Sankofa Studies

The Hampton University Museum

February 11, 2020

Today’s Black History Fact is all about one of the most beautiful places at my alma mater, Hampton University.

The Hampton University Museum is a unique institution and a national treasure. Founded in 1868, the Museum is one of the oldest African American museums in the United States and one of the oldest museums in the state of Virginia. The collections feature over 9,000 objects including African American fine arts, traditional African, Native American, Native Hawaiian, Pacific Island, and Asian art; and objects relating to the history of the University. Within its fine arts collection is the largest existing collection of works in any museum by the artists John Biggers, Elizabeth Catlett, Jacob Lawrence, Richmond Barthe and Samella Lewis. The first objects were acquired from the Pacific Islands by the school’s founder General Samuel Chapman Armstrong, who was born and raised in Hawaii, the son of missionary/educator parents. 

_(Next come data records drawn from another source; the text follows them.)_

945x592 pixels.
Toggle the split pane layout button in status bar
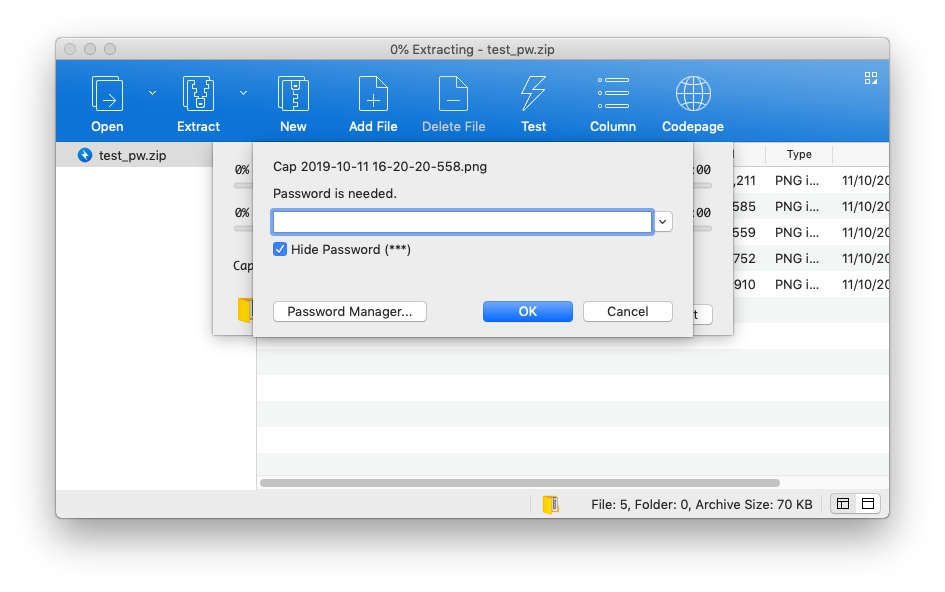(843, 504)
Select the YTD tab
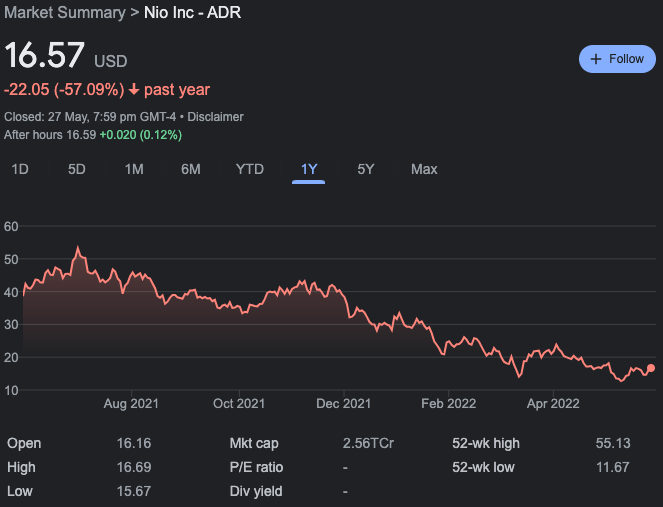Screen dimensions: 663x507 pyautogui.click(x=249, y=169)
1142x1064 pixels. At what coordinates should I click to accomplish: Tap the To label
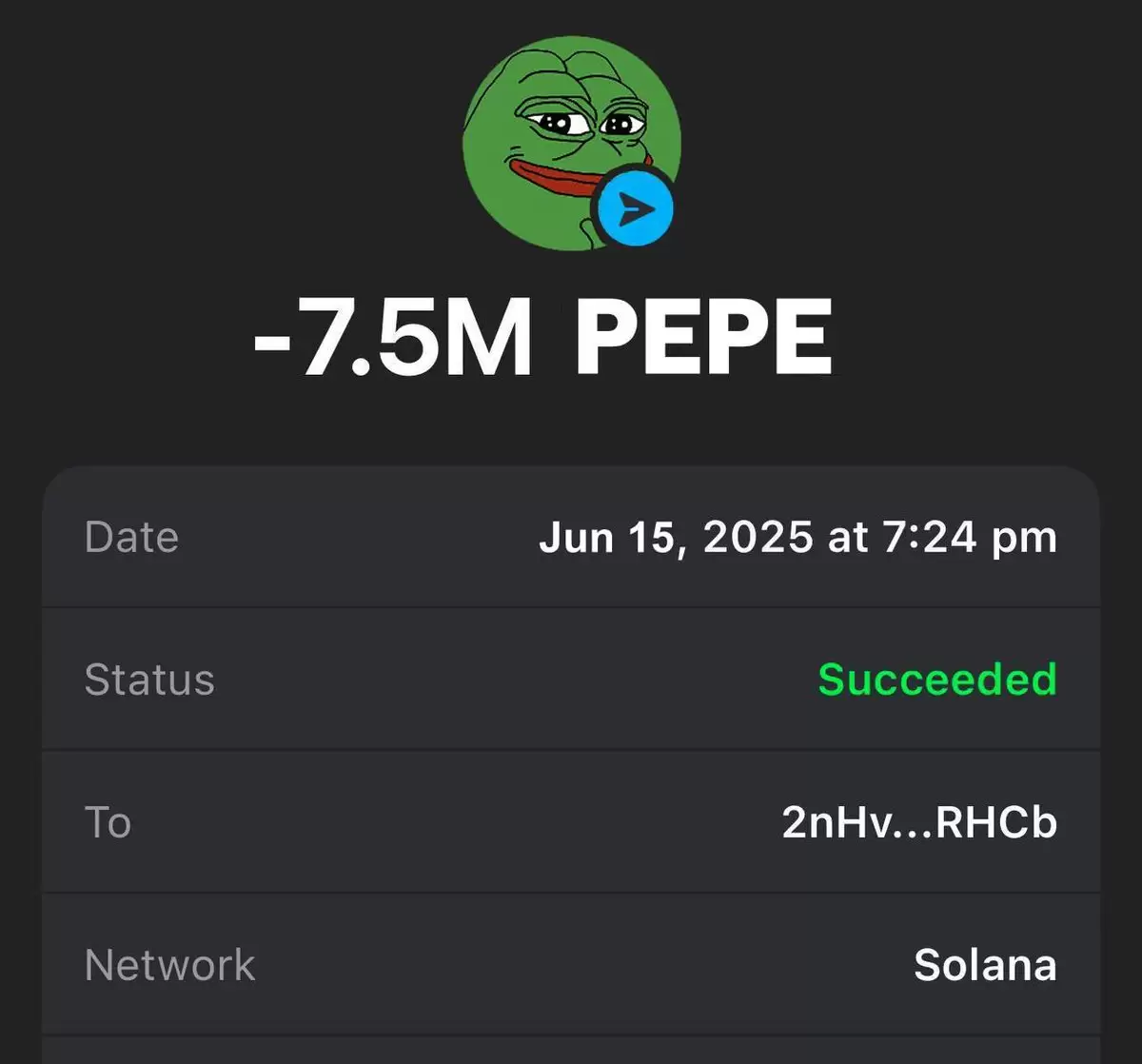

Among the Museum’s distinction is its collection of African American fine art. With the 1894 acquisition of two paintings by Henry O. Tanner, it established the world’s first collection of African American art. One of these paintings, The Banjo Lesson, is acknowledged as the most admired work by an African American artist. Hampton was the recipient of a gift of hundreds of work of art from the Harmon Foundation in 1967 which includes representation of most of the important artists from the Harlem Renaissance into the early 1960s. The museum also houses the Countee and Ida Cullen Art Collection, a group of 29 works of art acquired from the widow of the famed Harlem Renaissance poet. Among the most outstanding holdings are works by three important figures connected to the visual arts at Hampton: John T. Biggers, Elizabeth Catlett, and Samella S. Lewis. Today the collection numbers over 1,500 pieces and is one of the largest and strongest collections of African American art in the world.